In contrast, markets that are perceived as risky from the outset are often better able to self-correct. Take Manhattan’s condo market: lenders began turning off the cash spigot in 2015 as soon as signs of slowing apartment sales emerged. This left some developers lacking funding, but probably also saved banks from painful losses.
As of May 2016, more than 500,000 apartment units were under construction in the U.S. — almost twice the historical average and the highest total since 1985, according to CoStar (see chart). In some southeastern cities like Nashville, Charleston and Fort Myers, new construction as a share of existing inventory is precariously high. In New York, new supply is still widely regarded as lagging behind demand and nobody expects the market to hit a prolonged downturn amid strong fundamentals. But the risk is that investors overestimate the potential for future rent increases and overpay for properties.
Between December 2015 and December 2016, the average apartment rent fell by 2.5 percent in Manhattan and by 3.8 percent in Brooklyn, while concessions rose dramatically, according to Miller Samuel data. Apartment landlord Equity Residential said this week that same-store profits at its New York apartment buildings fell 3.1 percent in 2016. Despite this slowdown, investors continued to bid up multifamily prices, which rose 1 percent in Manhattan and 9 percent in Brooklyn and 15 percent in Queens, according to a recent Ariel Property Advisors report. As interest rates climb, some may struggle to refinance their own aggressive bets.
“Today’s near-term outlook is more uncertain than in recent years, with plenty of headwinds, including the tightening of credit markets after the election, as well as higher rental supply, which is causing free market rents to plateau or fall,” Ariel’s Shimon Shkury wrote in the report.
Earlier this week, Madison Realty Capital filed to foreclose on an East Village apartment building after its owner, Raphael Toledano, defaulted on a $34 million loan — offering a taste of how multifamily investing can go wrong.

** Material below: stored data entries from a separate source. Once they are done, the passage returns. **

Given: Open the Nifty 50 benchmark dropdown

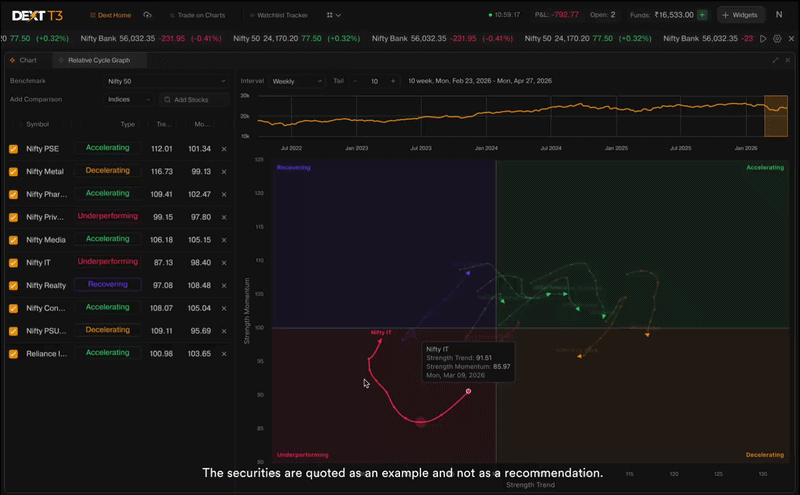Looking at the screenshot, I should tap(166, 81).
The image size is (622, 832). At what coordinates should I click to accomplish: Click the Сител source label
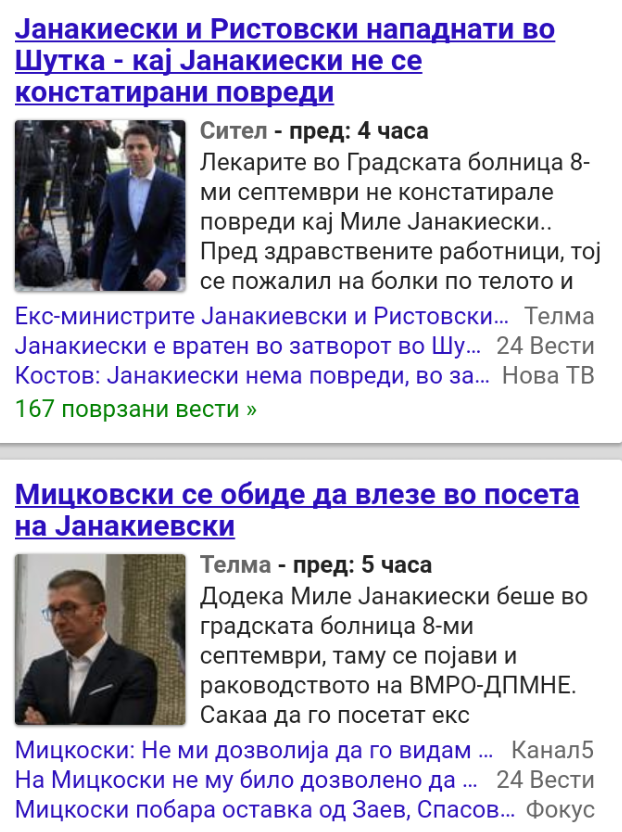[234, 131]
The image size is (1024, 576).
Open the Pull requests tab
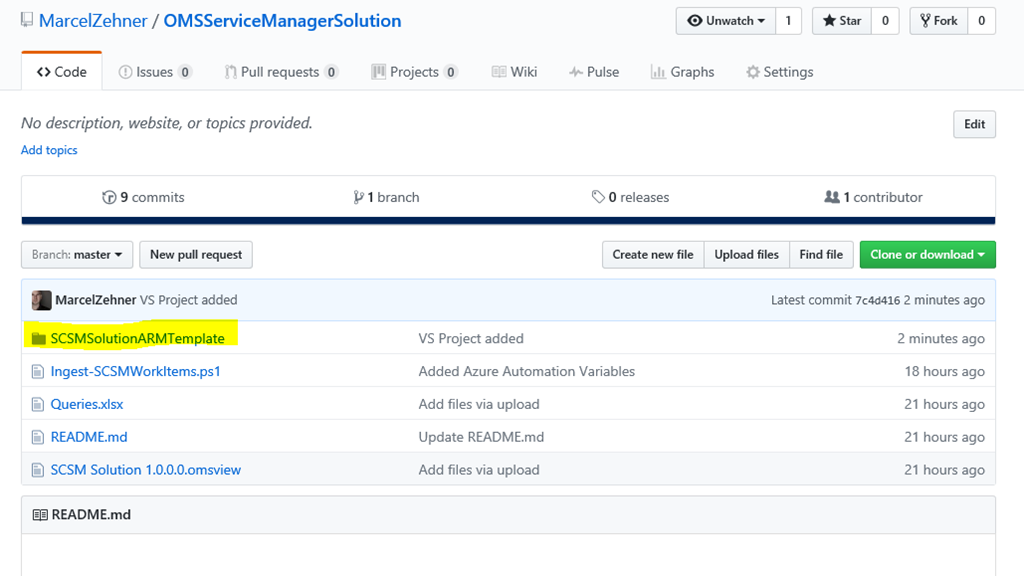280,72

Across the country, leverage on multifamily buildings is still low. The average loan-to-value ratio on newly issued Freddie Mac multifamily loans rose to 71 percent in 2015. While up from 59 percent in 2013, that’s not far off the historical average. And it would be far-fetched to argue that today’s multifamily market resembles 2007’s. But don’t let that lull you into complacency.
“Many people all over the world seem to have thought that since we are running out of land in a rapidly growing world economy, the prices of houses and apartments should increase at huge rates,” Yale economist and Nobel laureate Robert Shiller wrote in 2009, analyzing the subprime mortgage crisis. “That misunderstanding encouraged people to buy homes for their investment value – and thus was a major cause of the real estate bubbles around the world whose collapse fueled the current economic crisis. This misunderstanding may also contribute to an increase in home prices again, after the crisis ends.”